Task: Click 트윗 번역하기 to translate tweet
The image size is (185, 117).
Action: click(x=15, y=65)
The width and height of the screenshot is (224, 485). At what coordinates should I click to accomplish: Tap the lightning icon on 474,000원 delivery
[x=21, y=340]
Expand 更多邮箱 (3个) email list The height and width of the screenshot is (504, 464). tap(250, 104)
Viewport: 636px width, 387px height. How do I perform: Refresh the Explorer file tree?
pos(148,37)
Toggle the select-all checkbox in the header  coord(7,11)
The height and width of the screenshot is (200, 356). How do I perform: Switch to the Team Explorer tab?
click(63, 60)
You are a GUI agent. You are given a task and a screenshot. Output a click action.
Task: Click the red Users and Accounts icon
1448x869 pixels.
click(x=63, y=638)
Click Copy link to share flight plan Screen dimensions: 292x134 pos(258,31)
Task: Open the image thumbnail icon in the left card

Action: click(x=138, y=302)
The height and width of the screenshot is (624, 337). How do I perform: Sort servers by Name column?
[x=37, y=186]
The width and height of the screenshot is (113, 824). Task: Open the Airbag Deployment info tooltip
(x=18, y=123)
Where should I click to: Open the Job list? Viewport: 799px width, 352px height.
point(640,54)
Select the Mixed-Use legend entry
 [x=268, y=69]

== == ==

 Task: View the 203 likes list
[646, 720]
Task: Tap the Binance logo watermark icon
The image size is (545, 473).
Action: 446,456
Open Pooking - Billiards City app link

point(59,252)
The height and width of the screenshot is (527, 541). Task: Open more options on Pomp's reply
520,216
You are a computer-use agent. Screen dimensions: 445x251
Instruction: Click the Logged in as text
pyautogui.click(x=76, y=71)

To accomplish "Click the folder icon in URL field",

== == ==

Identify every line above that includes the word "agent", and show those lines.

**Final answer:**
You are a GUI agent. You are given a task and a screenshot. Output a click action.
You are a computer-use agent. Screen dimensions: 445x251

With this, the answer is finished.